In my reviews, I explained why Phillips’s case rests on a foundation of assumptions and hot air. As I said at the time, Phillips’s claims are as plausible as any other, but they rely on too much faith placed in medieval chronicles that are unlikely to be factually accurate. For a more sustained criticism, see pages 124 and 125 of Rodney Castleden’s King Arthur: The Truth Behind the Legend (2003). I am on record as not being a huge fan of Castleden, whose conclusions often overshoot the evidence (his book on the Mycenaeans has a whole sections with little or no archaeological support), so it’s going some for me to say he’s quite right here!

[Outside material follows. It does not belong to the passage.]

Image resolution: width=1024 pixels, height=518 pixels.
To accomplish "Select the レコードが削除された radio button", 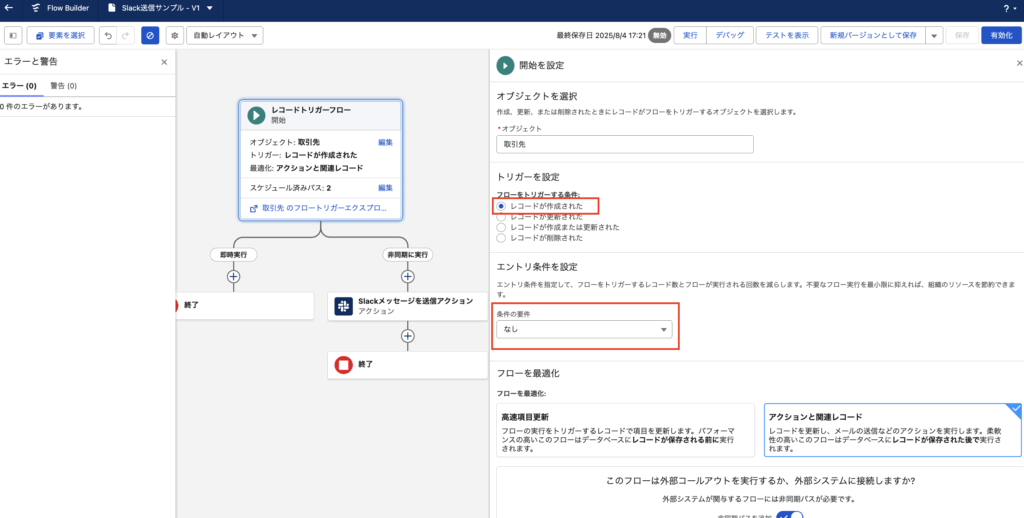I will (502, 238).
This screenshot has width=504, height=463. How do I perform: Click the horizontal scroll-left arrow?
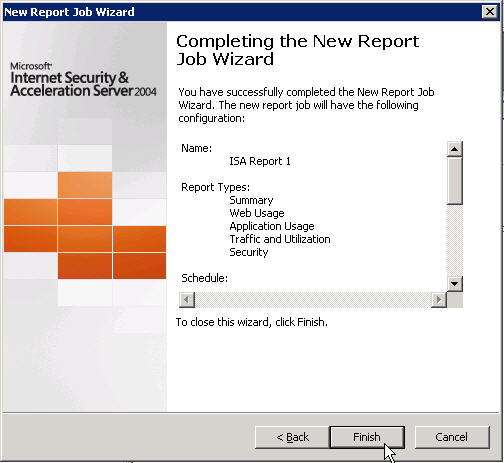[x=187, y=300]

The talking heads show up after Graham has said his piece, and they all say exactly the same thing (except for Lynn Picknett, who alone seems to have a mind of her own in this episode). It’s kind of creepy that these Stepford pundits march in lockstep, but it’s downright depressing that the producers think the Greek chorus is necessary at all.
Clive Prince then delivers a harangue against “professional academics.” He says that they “don’t take kindly” to “amateurs” like Phillips and Adrian Gilbert “muscling in and proving them wrong.” He claims that this is not a conspiracy per se but rather a professional firewall that prevents archaeological work from occurring merely on the say-so of fringe theorists and amateurs. Prince’s writing partner, Picknett, agrees and says that only passionate amateurs get anything done because, she implies, professionals are too conservative.
Andrew Gough repeats the entire episode point for point for no reason but to celebrate Phillips, and he fails to disclose that he has a business relationship with Phillips, whose work he publishes in Heretic magazine. His puffery of Phillips and Phillips’s claims directly benefits him.
In wrapping up the hour in his usual milquetoast way, Theakston says that he thinks that Phillips “makes a pretty compelling case” and blames authorities for not giving Phillips permission to dig up the tomb of Owain to prove it. He does not address the question of why no mainstream scholars have agreed with Phillips’s claims since he first made them in the early 1990s, though I guess that’s because in the view of this show “professional academics” have too much lose from finding the “truth.”